Postby Paul Cherubini » Mon Jan 28, 2013 5:50 pm

Mona Miller wrote:The threats are listed in the article. People just need to read it.

I don't see any listing of threats. I see only vague suggestions of threats without
supporting documentation; e.g. he says this with regard to the overwintering
forests in Mexico: "any factor that opens the protective forest canopy to the harsher
influences of wind, rain, snow, and cold by night, to intense sunshine, desiccation,
and overheating by day" but no mention is made about the fact that the butterflies
PREFER to position their colonies on the periphery of holes in the forest to begin with.
Like this: http://saber.net/monarch/pelonhole.jpg even when
there is an abundance of closed canopy forest available next to the hole. And he
doesn't mention that the one colony in Mexico with the highest density of trees (Piedra
Herrada) is, ironically, the same colony that suffered the most severe
mortality (90%) ever recorded from a storm and freeze (in 1992).
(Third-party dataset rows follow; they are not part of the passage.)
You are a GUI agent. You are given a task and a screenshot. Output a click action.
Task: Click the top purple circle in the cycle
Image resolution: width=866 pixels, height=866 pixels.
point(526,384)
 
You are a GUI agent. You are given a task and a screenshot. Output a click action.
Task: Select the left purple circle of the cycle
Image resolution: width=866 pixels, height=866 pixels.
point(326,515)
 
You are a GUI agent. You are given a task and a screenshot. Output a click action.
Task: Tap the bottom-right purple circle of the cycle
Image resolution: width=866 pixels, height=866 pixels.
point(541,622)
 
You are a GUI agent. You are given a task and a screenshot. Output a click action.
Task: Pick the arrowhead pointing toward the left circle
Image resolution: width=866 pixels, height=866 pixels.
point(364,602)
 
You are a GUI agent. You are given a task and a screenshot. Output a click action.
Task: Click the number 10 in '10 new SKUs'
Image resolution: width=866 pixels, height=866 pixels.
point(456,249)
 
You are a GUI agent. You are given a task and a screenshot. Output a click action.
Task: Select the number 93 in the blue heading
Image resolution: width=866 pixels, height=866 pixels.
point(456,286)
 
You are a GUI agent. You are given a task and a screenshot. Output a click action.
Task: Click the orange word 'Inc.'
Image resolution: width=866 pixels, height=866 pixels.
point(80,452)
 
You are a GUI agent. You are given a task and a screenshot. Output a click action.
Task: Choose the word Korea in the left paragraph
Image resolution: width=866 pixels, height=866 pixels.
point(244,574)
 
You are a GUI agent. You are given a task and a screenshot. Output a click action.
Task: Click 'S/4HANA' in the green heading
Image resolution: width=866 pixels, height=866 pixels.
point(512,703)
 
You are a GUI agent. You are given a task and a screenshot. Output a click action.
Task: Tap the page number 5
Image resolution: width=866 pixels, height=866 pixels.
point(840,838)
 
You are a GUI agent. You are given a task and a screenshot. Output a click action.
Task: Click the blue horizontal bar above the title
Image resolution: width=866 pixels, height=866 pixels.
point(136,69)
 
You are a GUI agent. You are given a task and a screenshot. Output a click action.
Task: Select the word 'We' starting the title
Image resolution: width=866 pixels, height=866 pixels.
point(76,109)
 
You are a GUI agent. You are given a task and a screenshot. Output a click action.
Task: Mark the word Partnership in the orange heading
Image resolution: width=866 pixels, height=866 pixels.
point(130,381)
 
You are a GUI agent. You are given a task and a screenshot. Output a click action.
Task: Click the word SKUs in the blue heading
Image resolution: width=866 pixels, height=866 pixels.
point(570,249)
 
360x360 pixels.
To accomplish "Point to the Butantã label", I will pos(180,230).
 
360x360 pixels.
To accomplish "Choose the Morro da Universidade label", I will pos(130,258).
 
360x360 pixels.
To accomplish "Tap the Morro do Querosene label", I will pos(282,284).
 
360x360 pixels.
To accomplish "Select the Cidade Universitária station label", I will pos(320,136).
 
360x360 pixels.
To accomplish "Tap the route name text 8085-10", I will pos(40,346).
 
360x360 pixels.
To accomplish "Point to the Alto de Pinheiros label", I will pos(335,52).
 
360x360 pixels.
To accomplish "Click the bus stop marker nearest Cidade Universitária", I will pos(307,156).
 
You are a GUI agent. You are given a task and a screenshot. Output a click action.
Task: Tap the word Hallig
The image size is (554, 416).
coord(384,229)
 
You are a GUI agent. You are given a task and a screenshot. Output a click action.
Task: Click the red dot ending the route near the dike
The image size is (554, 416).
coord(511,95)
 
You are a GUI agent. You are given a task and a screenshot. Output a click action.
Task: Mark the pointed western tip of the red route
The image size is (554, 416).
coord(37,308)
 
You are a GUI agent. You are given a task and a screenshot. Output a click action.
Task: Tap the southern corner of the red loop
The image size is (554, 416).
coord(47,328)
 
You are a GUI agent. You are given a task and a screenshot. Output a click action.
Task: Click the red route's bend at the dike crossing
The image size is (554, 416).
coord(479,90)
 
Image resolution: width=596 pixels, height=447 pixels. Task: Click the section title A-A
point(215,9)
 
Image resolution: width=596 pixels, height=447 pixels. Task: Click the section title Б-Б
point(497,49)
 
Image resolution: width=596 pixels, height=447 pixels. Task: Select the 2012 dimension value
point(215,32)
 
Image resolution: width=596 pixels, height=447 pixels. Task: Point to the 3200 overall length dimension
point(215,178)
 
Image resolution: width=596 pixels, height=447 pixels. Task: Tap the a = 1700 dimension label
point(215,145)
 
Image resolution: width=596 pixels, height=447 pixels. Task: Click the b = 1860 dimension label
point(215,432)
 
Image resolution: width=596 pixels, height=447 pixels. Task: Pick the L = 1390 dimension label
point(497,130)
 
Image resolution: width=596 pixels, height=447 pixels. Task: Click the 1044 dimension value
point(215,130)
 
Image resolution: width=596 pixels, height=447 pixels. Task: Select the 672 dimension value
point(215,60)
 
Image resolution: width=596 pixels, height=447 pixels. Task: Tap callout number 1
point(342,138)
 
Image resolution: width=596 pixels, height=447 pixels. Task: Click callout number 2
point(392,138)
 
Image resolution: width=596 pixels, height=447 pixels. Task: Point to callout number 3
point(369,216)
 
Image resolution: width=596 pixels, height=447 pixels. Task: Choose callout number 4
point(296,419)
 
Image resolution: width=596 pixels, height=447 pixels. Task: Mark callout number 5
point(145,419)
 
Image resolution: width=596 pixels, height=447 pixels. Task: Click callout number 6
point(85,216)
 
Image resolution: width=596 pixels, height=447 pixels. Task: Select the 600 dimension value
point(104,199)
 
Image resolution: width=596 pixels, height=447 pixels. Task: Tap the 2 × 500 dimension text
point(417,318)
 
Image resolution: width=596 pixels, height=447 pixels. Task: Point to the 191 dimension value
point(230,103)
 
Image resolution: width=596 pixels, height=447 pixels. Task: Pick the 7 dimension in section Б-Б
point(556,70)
So the whole
concept "forest canopy is a critically important blanket" is more hypothetical
than well documented.

Likewise Pyle says: "Butterfly profiteers rear monarchs for indiscriminate
release at weddings and other events, smearing our picture of their natural movements,
so critical for conservation," but he doesn't mention any specific cases where wedding
butterflies have smeared our understanding of monarch movements in a way that interfered
with or altered conservation efforts.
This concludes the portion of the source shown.